Fig. 2: 10% SDS-PAGE of Lane 1: Purified WSPOD (Activity staining); Lane 2: Purified WSPOD (Protein staining); Lane 3: Protein MW markers

Catalytic properties of the Withania somnifera peroxidase with regard to oxidation of IAA were investigated. The homogenous enzyme was capable of oxidising IAA in the absence of H2O2 (Table 2) but required divalent manganese ion and 2,4-dichlorophenol as cofactors. These results are not in conformity with the reports on the degradation of IAA by HRP and tobacco peroxidase for which the requirement of cofactors was reported to be obligatory (Gazaryan and Lagrimini, 1996).

Kinetic curve of IAA oxidation by purified WSPOD had a characteristic sigmoid shape and followed Michaelis-Menten kinetics in the range of 0.015-0.5 mmol at 0.04 μmol concentration.

The values of Km and Vmax of the purified WSPOD for IAA were 0.17 mmol and 0.66 μmol min-1 with turnover number of 37.5 sec-1 (Fig. 3). Km of purified WSPOD for IAA was observed to be lower than that reported for tobacco peroxidase and comparable with HRP (Gazaryan and Lagrimini, 1996).

Incubation of microsomes with IAA/WSPOD increased the LPO levels in a concentration dependent manner by 0.06 to 4.8 fold (Table 3) and decreased the hepatocyte viability (Table 4). IAA/WSPOD caused single-and double-strand breaks as shown by an increase in circular and linear DNA.

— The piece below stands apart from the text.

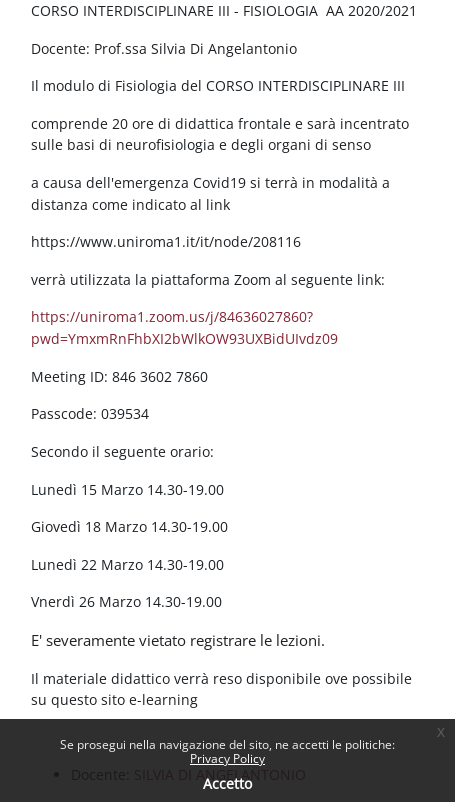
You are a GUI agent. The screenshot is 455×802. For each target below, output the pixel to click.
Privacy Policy (227, 758)
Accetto (227, 783)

Table 4: Cytotoxic effect of IAA/WSPOD in rat hepatocytes
Values are mean±SE from three independent experiments

Fig. 3: kM of purified WSPOD for IAA

Fig. 4: DNA adduct formation Lane 1: pUC19; Lane 2: pUC19+IAA; Lane 3: pUC19+IAA+WSPOD

Increased lipid peroxidation in microsomes with decreased hepatocyte viability and the formation of DNA adducts is due to the formation of highly reactive indolyl, skatolyl and peroxyl radicals by one-electron oxidation of IAA by WSPOD (Fig. 4). Subsequent products include 3-methylene-2-oxindole, which is highly reactive towards cellular nucleophiles such as thiols and DNA (Wardman, 2002).

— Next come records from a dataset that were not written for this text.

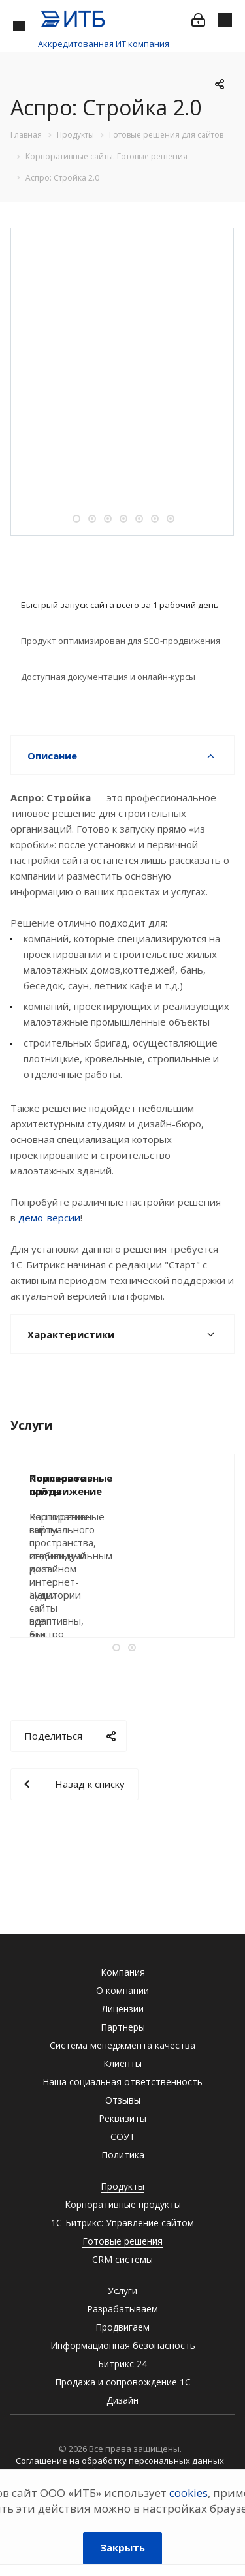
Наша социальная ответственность (122, 2082)
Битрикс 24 (122, 2363)
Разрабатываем (122, 2309)
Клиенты (122, 2063)
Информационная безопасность (122, 2345)
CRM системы (122, 2259)
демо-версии (49, 1217)
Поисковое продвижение (95, 1477)
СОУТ (122, 2136)
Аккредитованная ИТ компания (103, 44)
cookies (188, 2492)
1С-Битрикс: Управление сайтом (122, 2222)
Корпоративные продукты (123, 2204)
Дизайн (122, 2400)
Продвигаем (122, 2327)
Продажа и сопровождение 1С (123, 2382)
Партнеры (123, 2027)
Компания (123, 1972)
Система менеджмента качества (122, 2045)
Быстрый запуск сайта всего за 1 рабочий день (120, 605)
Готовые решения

In conclusion, present results demonstrate significant cytotoxicity of IAA in combination with a robust heme peroxidase from Withania somifera not requiring added hydrogen peroxide cofactor. These results are in conformity with the cytotoxicity induced by IAA in combination with HRP which is considered a model prodrug/enzyme combination for targeted cancer therapy (Wardman, 2002).